You can look up the the exact wording of the working-space rule in Section 110.26 of the electrical code. While you can't download any part of the standard without payment, you can read it here free, legitimately provided you fill out the National Fire Protection Association's registration. NFPA encourages you to buy copies or interactive online access. If you don't need those, you can ignore the marketing.
Even if you want wiring elsewhere in your house examined, clear access to your panel is needed.
If, say, a plumber has installed equipment in that space, they violated the electrical code, breaking the law, however unwittingly—and if you hired them, you're considered responsible! An electrician is not professionally qualified to relocate plumbing equipment, or ducts, or doors or walls; all of these have been in the way, one time or another. Consequently, wiring in such a space will be examined only in an emergency, and only long enough to avert a crisis.

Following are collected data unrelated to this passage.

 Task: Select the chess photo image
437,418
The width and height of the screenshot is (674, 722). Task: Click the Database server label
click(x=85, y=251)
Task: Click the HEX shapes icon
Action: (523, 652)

An electrician should kill power at its source whenever possible.
People are fooled,
and suffer shock or worse, every week because they assumed they could shut off
power by just flipping a switch, or because they figured they could get away
with working on energized (a.k.a live) wiring.
A common wiring design
known as the multiwire circuit can endanger even someone who has reason to believe
they have killed power. By looking inside the panel and identifying how wiring
enters it, a professional should be able
to identify and deenergize (shut off power to) such circuits. This protection can go out
the window if anyone working downstream, meaning after the wires left the panel
to feed outlets, mixed up the circuits they spliced. Nonetheless, identifying
the wiring inside the panel is a sensible professional's first step.
This clear space also enables you to shut off power fast when something goes wrong.